→ **What you should do**: Write the entries out exactly, with the final line being the one containing "Task: Click the Grauverarbeitung".

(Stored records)

· · · · · · ·

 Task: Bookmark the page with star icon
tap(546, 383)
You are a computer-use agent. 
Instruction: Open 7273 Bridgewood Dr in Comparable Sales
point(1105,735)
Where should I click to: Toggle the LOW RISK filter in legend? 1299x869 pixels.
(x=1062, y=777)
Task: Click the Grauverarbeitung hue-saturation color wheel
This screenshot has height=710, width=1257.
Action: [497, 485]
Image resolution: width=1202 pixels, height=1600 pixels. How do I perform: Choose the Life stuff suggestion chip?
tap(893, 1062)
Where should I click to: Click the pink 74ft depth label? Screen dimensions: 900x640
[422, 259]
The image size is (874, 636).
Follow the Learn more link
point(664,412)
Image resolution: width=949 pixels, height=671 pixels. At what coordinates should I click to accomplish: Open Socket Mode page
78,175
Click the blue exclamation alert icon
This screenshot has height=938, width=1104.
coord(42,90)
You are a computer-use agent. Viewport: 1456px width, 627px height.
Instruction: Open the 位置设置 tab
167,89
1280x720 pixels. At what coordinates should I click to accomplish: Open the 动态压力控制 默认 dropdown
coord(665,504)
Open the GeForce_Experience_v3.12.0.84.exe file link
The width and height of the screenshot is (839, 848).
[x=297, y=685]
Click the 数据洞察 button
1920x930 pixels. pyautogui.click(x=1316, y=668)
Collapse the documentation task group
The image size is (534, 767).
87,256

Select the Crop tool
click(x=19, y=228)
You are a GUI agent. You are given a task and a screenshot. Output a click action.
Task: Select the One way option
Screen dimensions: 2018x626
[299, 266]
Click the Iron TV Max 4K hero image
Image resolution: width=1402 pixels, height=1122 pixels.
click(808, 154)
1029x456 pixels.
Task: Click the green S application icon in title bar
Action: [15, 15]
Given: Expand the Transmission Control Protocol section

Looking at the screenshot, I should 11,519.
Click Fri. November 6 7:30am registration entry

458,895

· · · · · · ·

→ **Answer for the task**:
 Task: Bookmark the page with star icon
tap(546, 383)
You are a computer-use agent. 
Instruction: Open 7273 Bridgewood Dr in Comparable Sales
point(1105,735)
Where should I click to: Toggle the LOW RISK filter in legend? 1299x869 pixels.
(x=1062, y=777)
Task: Click the Grauverarbeitung hue-saturation color wheel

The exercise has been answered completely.